Purple Hair didn’t say anything, just stood there, all daytime dominatrix in black leather jeans and jacket, and a low-cut silk shirt the same shade as her hair. She checked me out, in my ratty sweats, and her eyes narrowed in judgment.
Or, you know, because I hadn’t bothered to arm myself, and she was wondering why.
“That’s a shame,” I said, glancing at Claire, who had come out of the kitchen, wiping her hands on a flour-dusted apron. “I wonder what’s wrong with it.”
Claire just smiled. It wasn’t a particularly nice expression. But Blondie didn’t seem to notice.

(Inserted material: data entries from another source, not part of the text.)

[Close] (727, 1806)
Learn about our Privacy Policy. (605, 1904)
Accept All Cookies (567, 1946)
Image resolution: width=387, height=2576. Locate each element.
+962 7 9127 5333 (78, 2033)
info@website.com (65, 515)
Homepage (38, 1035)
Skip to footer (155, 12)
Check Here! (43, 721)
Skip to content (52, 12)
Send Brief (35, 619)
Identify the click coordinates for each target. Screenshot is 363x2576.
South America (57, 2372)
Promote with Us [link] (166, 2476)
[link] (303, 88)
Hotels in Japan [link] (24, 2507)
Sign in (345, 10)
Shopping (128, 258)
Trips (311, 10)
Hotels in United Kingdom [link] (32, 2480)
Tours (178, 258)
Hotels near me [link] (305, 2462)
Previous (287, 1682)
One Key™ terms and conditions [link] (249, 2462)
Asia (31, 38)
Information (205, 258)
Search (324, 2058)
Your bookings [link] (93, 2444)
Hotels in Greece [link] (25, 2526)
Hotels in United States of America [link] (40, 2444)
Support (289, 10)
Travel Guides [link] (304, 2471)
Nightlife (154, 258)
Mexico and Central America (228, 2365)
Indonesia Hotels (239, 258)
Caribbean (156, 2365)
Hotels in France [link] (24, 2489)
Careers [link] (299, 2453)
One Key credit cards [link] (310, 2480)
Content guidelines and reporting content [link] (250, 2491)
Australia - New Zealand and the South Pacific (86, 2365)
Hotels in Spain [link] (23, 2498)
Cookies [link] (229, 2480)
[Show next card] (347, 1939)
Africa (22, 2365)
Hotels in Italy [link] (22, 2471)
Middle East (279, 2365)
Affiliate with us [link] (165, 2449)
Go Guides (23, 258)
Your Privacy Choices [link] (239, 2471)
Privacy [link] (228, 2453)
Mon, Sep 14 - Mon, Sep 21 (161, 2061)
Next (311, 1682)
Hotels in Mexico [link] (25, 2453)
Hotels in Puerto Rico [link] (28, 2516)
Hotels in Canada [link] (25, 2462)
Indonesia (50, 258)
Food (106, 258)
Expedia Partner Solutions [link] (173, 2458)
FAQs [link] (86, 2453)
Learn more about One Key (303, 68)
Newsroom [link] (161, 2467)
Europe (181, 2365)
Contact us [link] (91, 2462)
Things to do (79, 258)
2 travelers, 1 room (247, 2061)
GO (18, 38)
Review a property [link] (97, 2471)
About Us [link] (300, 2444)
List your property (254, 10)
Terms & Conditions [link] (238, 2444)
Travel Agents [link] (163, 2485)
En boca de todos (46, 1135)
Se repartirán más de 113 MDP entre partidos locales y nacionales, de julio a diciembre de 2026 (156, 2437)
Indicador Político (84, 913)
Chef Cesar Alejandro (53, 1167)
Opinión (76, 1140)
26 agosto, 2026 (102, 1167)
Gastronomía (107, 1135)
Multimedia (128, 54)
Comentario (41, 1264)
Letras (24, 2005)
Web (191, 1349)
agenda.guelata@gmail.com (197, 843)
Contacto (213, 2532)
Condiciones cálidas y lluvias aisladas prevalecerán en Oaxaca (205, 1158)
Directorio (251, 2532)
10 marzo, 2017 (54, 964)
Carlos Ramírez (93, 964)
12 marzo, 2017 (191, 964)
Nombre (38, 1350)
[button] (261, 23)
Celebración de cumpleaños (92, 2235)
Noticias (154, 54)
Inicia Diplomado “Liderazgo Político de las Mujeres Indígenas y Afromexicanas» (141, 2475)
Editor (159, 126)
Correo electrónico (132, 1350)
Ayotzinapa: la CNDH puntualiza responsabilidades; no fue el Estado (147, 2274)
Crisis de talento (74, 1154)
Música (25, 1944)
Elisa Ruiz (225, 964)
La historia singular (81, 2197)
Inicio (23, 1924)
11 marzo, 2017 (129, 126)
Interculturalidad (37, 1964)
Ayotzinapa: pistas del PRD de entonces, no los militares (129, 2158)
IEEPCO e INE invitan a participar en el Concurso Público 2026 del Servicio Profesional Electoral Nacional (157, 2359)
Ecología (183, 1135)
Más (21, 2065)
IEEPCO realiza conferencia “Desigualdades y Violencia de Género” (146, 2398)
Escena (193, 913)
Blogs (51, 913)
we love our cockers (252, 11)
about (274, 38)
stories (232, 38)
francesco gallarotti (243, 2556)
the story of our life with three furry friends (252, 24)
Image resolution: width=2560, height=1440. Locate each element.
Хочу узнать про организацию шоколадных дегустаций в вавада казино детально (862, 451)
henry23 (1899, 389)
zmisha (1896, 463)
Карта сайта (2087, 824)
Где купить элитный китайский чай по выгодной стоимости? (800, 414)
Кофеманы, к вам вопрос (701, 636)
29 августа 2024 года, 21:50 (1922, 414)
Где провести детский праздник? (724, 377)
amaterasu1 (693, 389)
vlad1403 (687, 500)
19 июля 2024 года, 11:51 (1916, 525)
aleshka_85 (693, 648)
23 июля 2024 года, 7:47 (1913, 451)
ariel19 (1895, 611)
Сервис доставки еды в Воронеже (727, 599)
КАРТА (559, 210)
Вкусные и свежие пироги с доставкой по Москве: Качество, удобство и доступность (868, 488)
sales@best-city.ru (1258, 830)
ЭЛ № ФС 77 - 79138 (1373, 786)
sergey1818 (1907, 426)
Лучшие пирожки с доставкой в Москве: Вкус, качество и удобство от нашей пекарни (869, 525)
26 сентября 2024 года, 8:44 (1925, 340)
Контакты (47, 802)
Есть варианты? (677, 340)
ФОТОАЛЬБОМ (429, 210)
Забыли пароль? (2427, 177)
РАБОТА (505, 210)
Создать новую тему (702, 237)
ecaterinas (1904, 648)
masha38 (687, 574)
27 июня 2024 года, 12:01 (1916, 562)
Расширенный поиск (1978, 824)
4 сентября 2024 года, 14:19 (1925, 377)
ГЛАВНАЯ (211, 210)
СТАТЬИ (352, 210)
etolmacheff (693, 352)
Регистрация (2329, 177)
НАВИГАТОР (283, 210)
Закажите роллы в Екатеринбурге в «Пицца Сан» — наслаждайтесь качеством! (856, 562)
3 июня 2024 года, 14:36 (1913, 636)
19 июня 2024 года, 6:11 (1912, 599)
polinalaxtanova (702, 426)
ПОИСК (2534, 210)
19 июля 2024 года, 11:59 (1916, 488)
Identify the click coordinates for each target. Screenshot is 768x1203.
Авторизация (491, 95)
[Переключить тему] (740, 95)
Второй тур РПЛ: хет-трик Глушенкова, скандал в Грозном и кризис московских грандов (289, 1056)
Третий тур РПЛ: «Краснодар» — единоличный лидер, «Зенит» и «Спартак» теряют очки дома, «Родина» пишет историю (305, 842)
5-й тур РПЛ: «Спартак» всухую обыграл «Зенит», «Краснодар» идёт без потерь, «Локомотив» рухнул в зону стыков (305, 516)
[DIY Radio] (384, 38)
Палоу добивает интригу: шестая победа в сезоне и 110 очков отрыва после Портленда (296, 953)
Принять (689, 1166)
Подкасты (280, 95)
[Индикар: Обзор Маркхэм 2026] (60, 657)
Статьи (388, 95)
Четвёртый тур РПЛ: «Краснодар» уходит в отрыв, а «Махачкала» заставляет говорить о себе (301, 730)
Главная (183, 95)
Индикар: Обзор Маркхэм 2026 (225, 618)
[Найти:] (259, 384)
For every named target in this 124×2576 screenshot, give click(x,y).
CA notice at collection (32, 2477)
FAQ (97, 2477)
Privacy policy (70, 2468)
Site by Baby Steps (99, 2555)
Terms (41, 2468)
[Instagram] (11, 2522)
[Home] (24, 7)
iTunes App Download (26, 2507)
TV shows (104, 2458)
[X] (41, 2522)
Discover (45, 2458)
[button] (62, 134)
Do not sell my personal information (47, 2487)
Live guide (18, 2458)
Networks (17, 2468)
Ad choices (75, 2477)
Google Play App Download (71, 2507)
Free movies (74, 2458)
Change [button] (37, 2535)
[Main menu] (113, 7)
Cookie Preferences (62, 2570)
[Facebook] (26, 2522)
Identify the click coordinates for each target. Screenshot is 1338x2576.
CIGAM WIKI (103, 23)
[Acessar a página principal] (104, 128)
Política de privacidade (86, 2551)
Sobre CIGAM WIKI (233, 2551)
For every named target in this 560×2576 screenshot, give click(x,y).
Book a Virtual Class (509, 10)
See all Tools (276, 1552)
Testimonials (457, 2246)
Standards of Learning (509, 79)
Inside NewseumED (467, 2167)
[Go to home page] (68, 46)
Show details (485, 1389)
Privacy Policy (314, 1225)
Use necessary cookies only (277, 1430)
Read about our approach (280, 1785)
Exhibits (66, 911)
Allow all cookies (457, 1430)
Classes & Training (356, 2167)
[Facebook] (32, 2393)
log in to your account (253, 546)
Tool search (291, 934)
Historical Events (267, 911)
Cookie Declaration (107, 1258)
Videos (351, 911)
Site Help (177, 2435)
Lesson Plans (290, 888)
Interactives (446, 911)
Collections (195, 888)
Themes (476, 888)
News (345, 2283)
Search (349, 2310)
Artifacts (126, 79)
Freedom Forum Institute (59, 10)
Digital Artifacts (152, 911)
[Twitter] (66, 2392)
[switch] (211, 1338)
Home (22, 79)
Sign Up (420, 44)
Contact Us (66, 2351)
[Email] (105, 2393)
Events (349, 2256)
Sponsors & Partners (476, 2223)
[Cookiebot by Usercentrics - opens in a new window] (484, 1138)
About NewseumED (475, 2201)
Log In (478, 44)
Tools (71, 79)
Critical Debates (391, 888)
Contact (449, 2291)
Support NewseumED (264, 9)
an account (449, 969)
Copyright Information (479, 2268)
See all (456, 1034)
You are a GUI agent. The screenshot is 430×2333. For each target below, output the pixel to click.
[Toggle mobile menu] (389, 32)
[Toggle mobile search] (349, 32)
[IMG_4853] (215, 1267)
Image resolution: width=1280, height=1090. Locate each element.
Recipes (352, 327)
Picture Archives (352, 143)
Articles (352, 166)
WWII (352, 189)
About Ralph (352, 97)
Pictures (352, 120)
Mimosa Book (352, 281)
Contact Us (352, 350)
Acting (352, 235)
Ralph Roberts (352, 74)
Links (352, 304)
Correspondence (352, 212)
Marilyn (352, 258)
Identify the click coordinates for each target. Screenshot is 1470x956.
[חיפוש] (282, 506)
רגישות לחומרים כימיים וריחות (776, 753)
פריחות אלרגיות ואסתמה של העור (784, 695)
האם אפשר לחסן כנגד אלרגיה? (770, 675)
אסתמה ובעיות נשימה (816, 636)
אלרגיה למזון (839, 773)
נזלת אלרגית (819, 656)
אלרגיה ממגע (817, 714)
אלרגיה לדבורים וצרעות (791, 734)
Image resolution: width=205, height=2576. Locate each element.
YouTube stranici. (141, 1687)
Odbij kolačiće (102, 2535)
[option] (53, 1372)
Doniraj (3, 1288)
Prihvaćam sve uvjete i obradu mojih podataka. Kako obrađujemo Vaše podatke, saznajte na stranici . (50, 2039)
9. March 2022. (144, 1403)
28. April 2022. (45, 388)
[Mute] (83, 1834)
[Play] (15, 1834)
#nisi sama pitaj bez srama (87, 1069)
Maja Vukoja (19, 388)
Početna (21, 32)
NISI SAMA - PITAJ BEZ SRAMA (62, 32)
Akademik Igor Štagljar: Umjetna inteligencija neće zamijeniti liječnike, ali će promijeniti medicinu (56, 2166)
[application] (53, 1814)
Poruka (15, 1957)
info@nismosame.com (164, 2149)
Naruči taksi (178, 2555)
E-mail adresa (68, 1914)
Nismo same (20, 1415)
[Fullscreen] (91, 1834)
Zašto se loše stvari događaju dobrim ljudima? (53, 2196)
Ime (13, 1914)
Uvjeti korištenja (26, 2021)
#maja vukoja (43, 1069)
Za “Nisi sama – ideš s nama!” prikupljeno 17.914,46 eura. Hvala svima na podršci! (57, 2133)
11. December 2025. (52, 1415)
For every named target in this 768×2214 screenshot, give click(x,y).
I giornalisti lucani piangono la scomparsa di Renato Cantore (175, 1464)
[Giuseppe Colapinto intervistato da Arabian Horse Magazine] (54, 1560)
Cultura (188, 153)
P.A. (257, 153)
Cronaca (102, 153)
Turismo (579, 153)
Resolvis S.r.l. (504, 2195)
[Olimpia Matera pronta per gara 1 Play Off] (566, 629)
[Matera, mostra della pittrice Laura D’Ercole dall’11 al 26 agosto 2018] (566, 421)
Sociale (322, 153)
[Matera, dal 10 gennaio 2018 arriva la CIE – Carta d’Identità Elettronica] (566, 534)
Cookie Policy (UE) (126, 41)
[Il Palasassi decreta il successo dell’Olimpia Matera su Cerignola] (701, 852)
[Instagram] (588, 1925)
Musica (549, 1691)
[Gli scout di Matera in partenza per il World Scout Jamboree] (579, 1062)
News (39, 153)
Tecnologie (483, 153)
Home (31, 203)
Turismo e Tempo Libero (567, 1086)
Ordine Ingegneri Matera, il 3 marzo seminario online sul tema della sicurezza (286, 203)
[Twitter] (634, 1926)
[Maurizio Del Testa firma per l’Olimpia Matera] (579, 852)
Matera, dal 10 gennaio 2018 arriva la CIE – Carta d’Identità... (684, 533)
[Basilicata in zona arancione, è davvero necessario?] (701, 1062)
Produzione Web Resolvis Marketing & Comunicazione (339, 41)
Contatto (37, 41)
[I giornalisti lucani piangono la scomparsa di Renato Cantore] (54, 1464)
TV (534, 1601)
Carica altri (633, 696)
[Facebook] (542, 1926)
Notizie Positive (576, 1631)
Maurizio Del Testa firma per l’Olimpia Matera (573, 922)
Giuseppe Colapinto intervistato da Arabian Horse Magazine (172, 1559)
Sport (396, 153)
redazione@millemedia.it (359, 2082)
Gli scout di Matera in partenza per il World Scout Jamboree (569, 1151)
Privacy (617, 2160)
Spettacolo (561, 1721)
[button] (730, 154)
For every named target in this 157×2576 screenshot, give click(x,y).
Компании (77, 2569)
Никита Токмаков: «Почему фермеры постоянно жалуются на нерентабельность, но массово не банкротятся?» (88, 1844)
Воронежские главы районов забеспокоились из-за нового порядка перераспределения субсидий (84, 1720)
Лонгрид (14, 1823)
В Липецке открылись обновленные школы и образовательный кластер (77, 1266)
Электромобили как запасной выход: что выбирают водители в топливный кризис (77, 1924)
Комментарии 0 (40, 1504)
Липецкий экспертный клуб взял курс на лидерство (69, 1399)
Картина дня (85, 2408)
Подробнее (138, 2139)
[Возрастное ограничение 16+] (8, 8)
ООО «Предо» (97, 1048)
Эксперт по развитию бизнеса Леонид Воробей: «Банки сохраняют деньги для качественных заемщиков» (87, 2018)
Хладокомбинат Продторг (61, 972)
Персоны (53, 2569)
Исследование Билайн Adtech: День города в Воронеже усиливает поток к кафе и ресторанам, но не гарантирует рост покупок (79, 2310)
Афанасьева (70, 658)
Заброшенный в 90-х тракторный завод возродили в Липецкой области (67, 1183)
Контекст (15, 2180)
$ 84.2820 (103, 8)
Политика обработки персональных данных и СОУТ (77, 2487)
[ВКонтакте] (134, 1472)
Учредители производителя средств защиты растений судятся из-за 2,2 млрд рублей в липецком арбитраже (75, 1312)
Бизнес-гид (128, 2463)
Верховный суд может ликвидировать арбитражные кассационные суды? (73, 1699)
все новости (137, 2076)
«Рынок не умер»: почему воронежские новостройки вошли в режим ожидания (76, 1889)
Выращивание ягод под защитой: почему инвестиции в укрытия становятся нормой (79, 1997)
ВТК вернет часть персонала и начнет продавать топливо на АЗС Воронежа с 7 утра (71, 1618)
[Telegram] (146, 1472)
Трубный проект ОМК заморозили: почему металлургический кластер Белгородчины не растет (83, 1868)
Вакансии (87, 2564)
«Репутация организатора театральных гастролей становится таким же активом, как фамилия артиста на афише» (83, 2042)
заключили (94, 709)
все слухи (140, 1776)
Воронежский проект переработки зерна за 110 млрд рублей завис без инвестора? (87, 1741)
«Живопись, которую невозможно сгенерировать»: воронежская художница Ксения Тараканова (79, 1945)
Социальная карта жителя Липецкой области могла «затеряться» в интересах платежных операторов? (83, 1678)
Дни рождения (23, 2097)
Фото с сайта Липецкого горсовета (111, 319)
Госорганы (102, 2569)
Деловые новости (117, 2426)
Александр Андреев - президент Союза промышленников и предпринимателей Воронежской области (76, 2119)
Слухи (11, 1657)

“Damn it! This is brand-new,” he told us furiously. “If you’ve fucked it up—”
A scaly arm reached through the window and jerked him out, because Claire was suddenly beside the car. I blinked. I hadn’t even seen her move.
I guess the vamps hadn’t, either. Because Purple Hair’s hand twitched, in the general direction of her jacket. I tensed, prepared to jump her, but she paused the action, probably realizing that she was about to make things worse.
She had no idea.
So both of us just stood there, watching Blondie kick his heels several inches off the ground, because Claire is a tall drink of water. One who suddenly had a wealth of iridescent purple scales covering one arm. And three-inch talons, shading from black to maroon to milky white, on the newly armored hand.
Guess I knew why she favored sleeveless dresses, I thought, seeing how the finely made scales transitioned seamlessly into the freckled skin of her shoulder.